===== MATERIAL FOR THIS EXERCISE

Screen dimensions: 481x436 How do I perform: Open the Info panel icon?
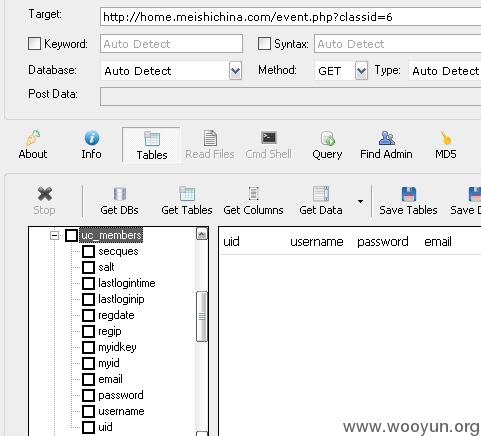tap(92, 138)
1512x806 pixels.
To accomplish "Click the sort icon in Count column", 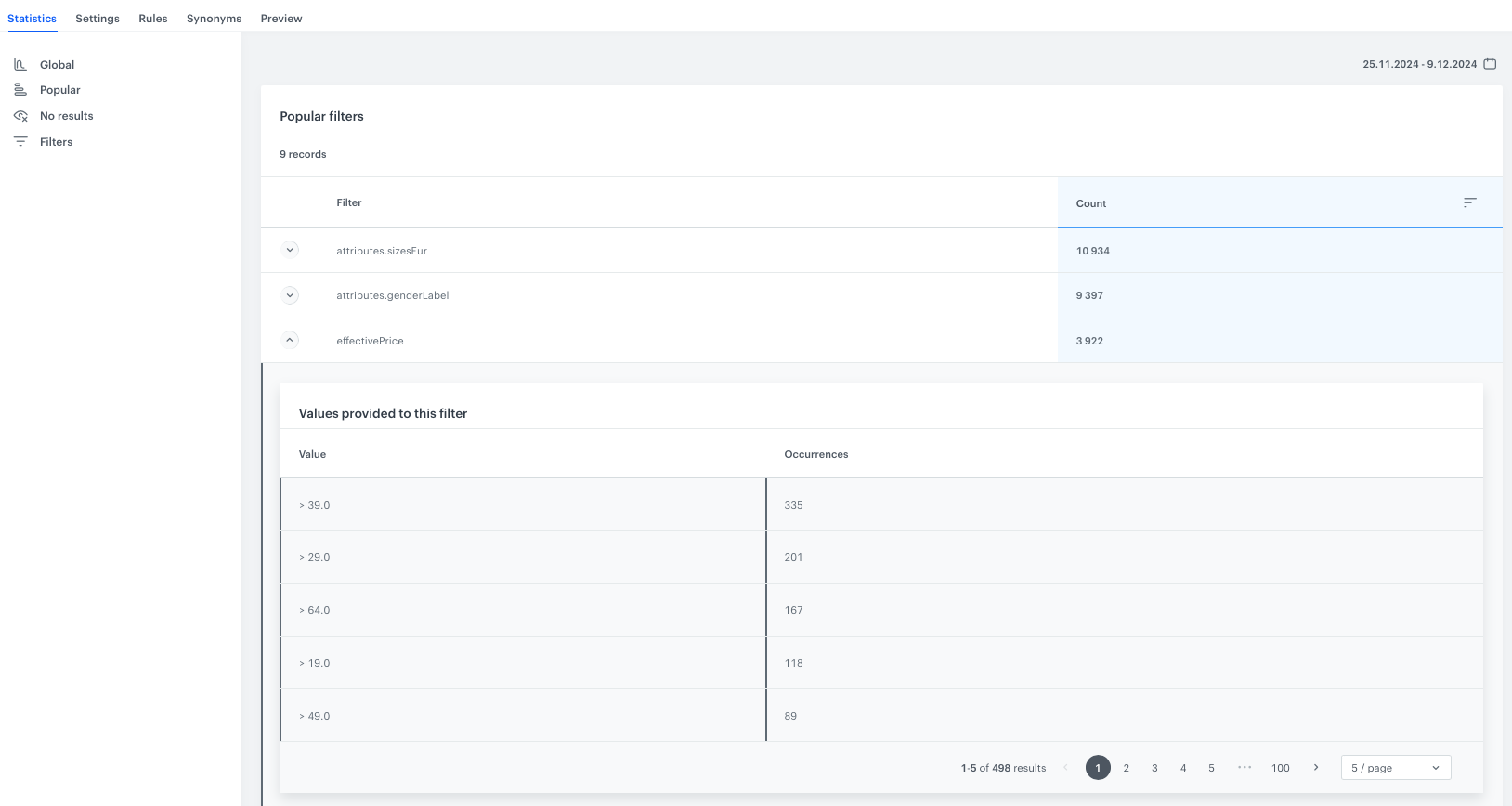I will pos(1469,202).
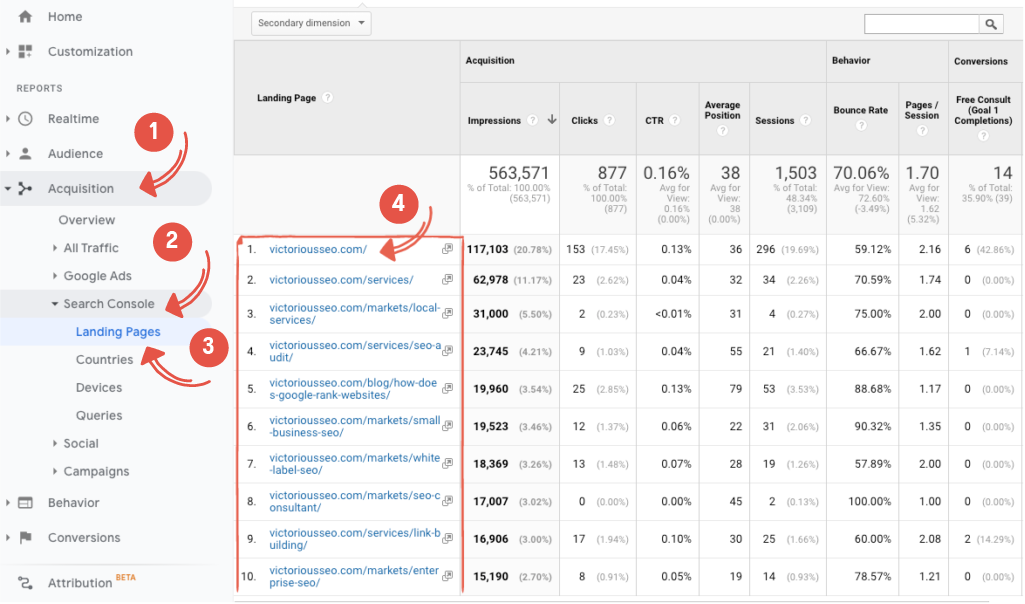The width and height of the screenshot is (1025, 604).
Task: Click the Attribution icon in sidebar
Action: click(25, 583)
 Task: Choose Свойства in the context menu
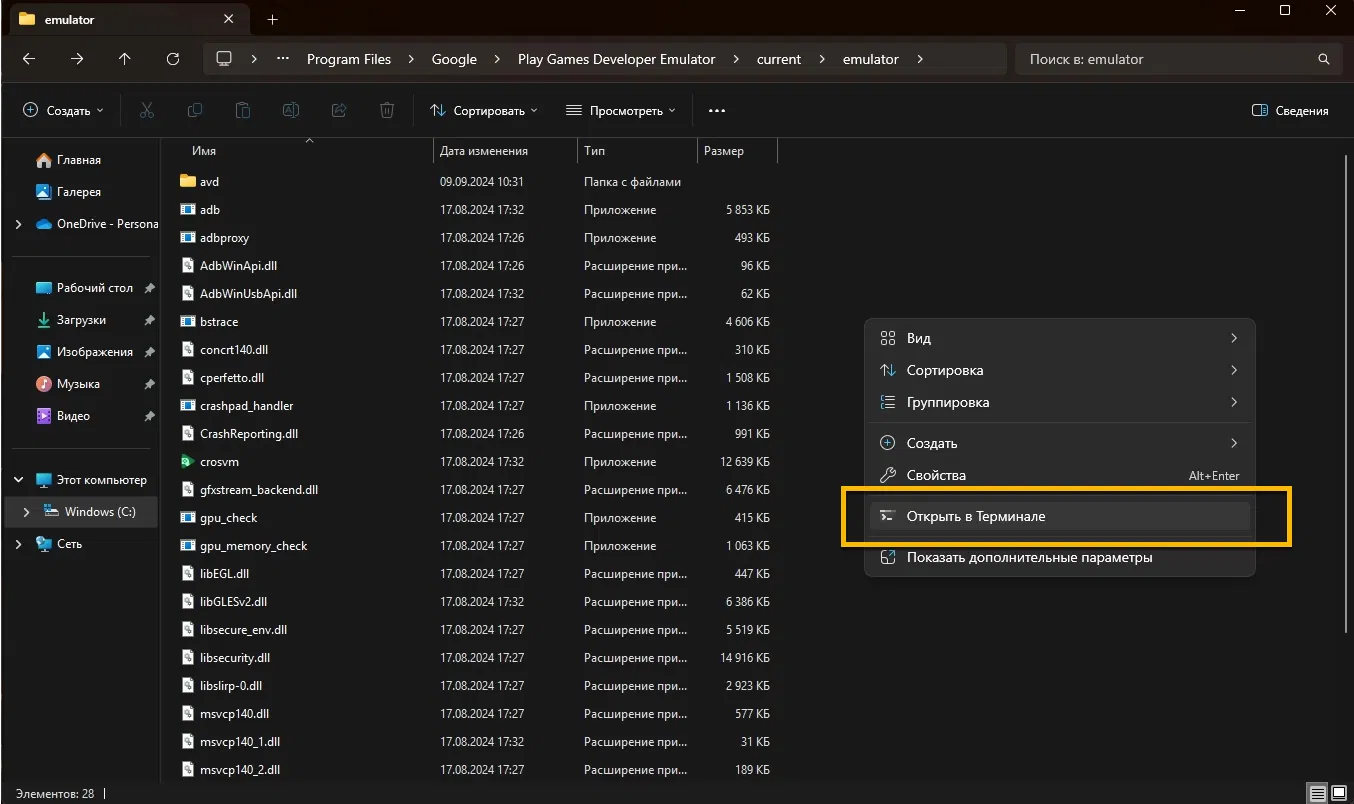936,476
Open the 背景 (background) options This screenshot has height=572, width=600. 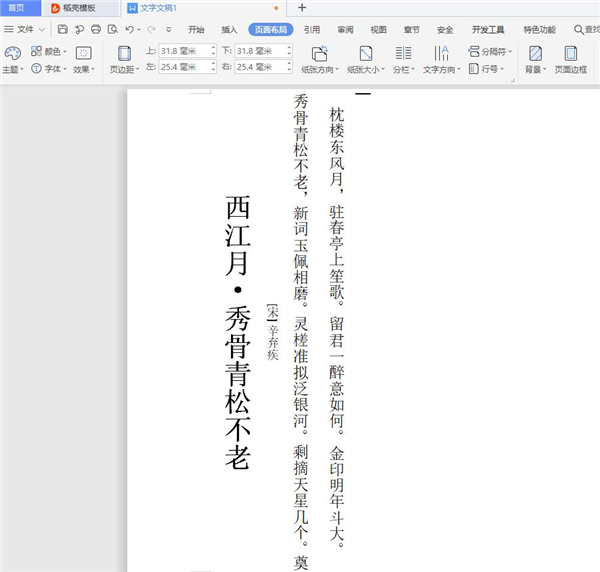click(x=535, y=53)
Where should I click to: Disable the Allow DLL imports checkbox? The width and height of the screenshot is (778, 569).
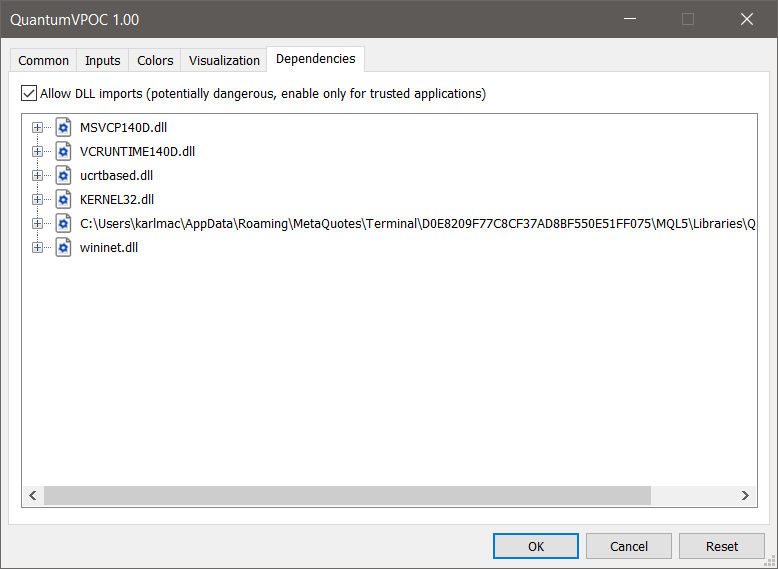[28, 94]
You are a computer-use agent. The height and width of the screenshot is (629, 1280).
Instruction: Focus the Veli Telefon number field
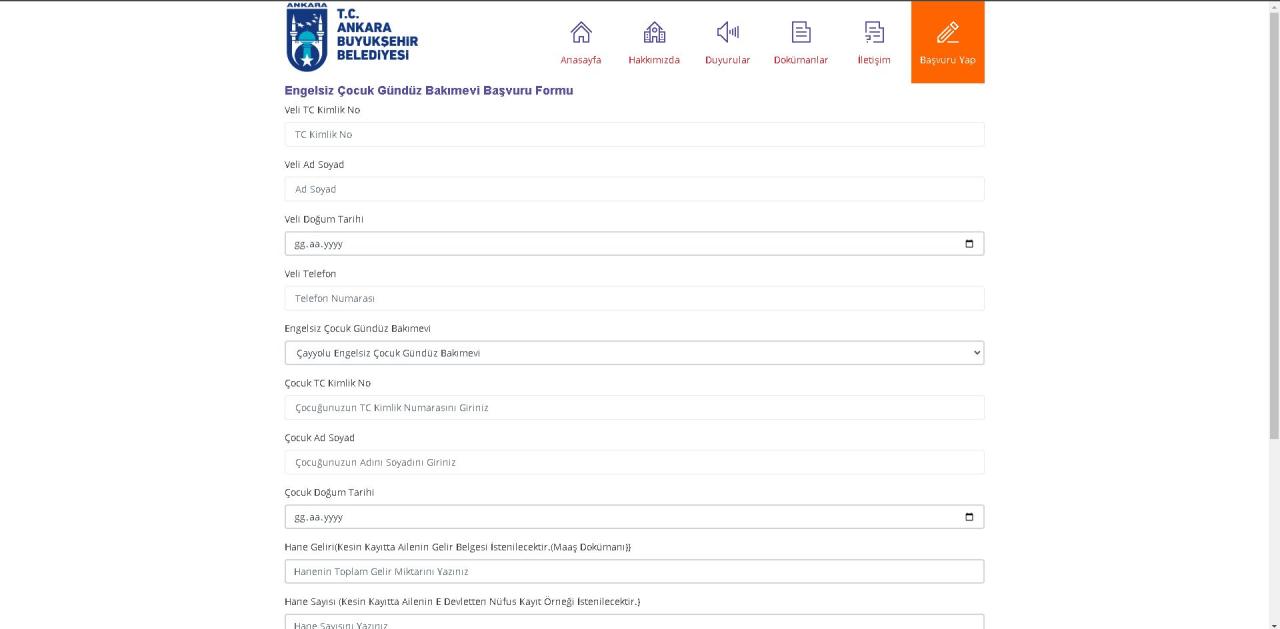pyautogui.click(x=634, y=299)
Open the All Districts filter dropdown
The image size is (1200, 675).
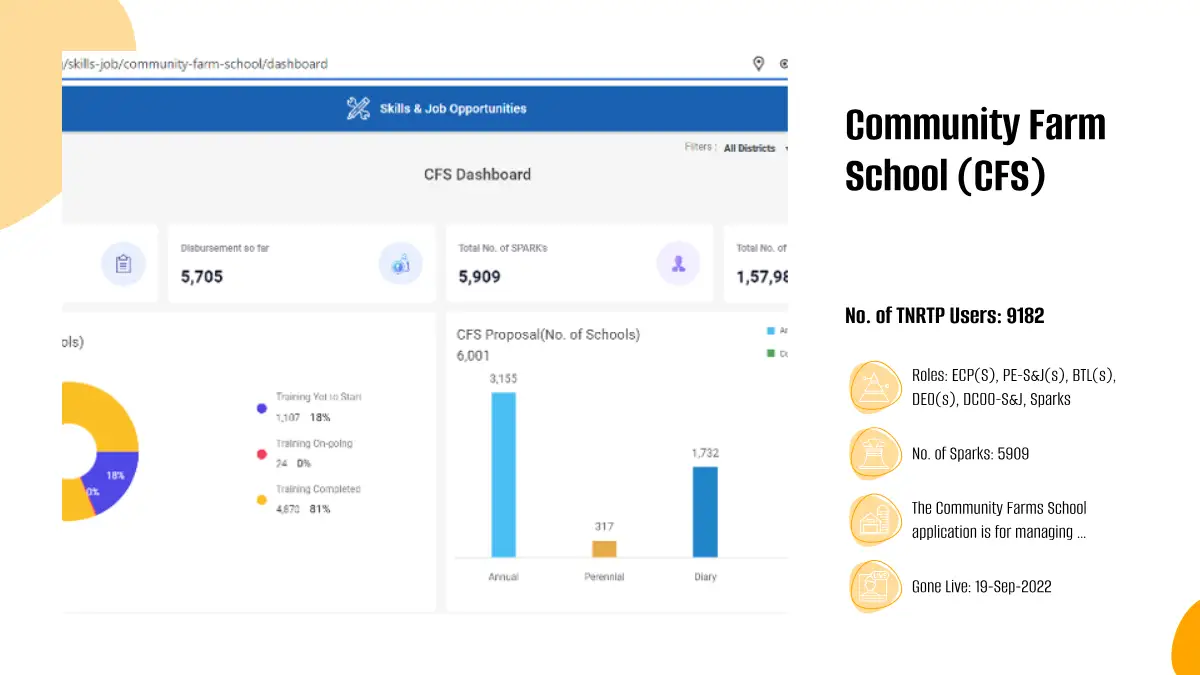[754, 148]
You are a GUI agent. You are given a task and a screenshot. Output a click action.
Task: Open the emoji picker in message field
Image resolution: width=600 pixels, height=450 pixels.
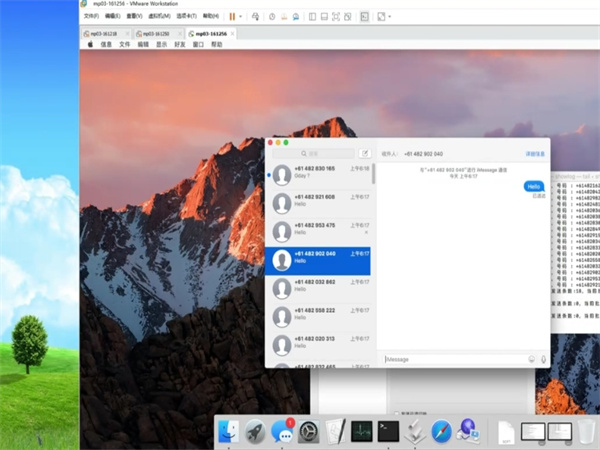click(532, 359)
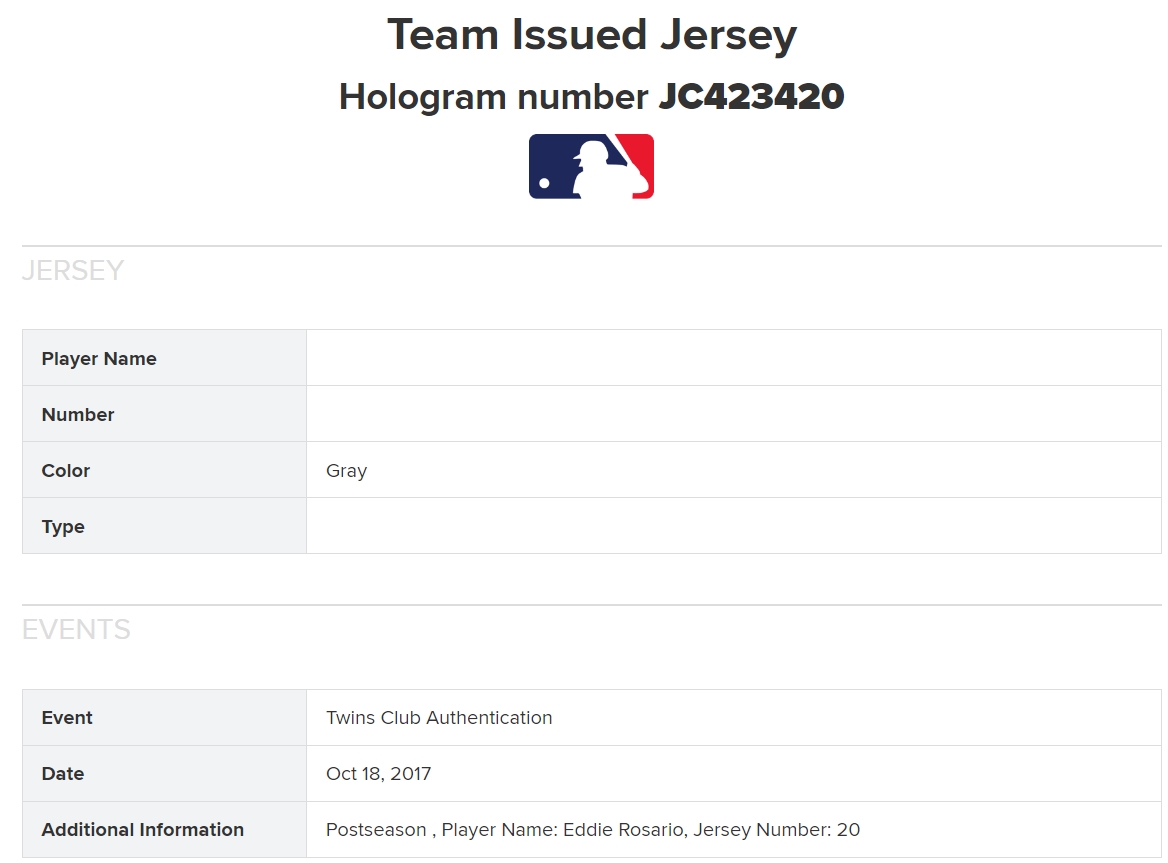This screenshot has height=863, width=1168.
Task: Click the Date label cell
Action: (165, 774)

==========

Please retype exactly the lines from the line containing "Where should I" through the final line of the records above, inclusive, leaving out any pictures.

- _SOLUTION_:
Where should I click to: Disable the Allow DLL imports checkbox? The width and height of the screenshot is (778, 569).
[28, 94]
You are a computer-use agent. The height and width of the screenshot is (629, 1280).
Instruction: Focus the Veli Telefon number field
pyautogui.click(x=634, y=299)
Open the All Districts filter dropdown
The image size is (1200, 675).
[754, 148]
You are a GUI agent. You are given a task and a screenshot. Output a click action.
Task: Open the emoji picker in message field
Image resolution: width=600 pixels, height=450 pixels.
click(532, 359)
This screenshot has height=863, width=1168.
Task: Click the Date label cell
Action: (165, 774)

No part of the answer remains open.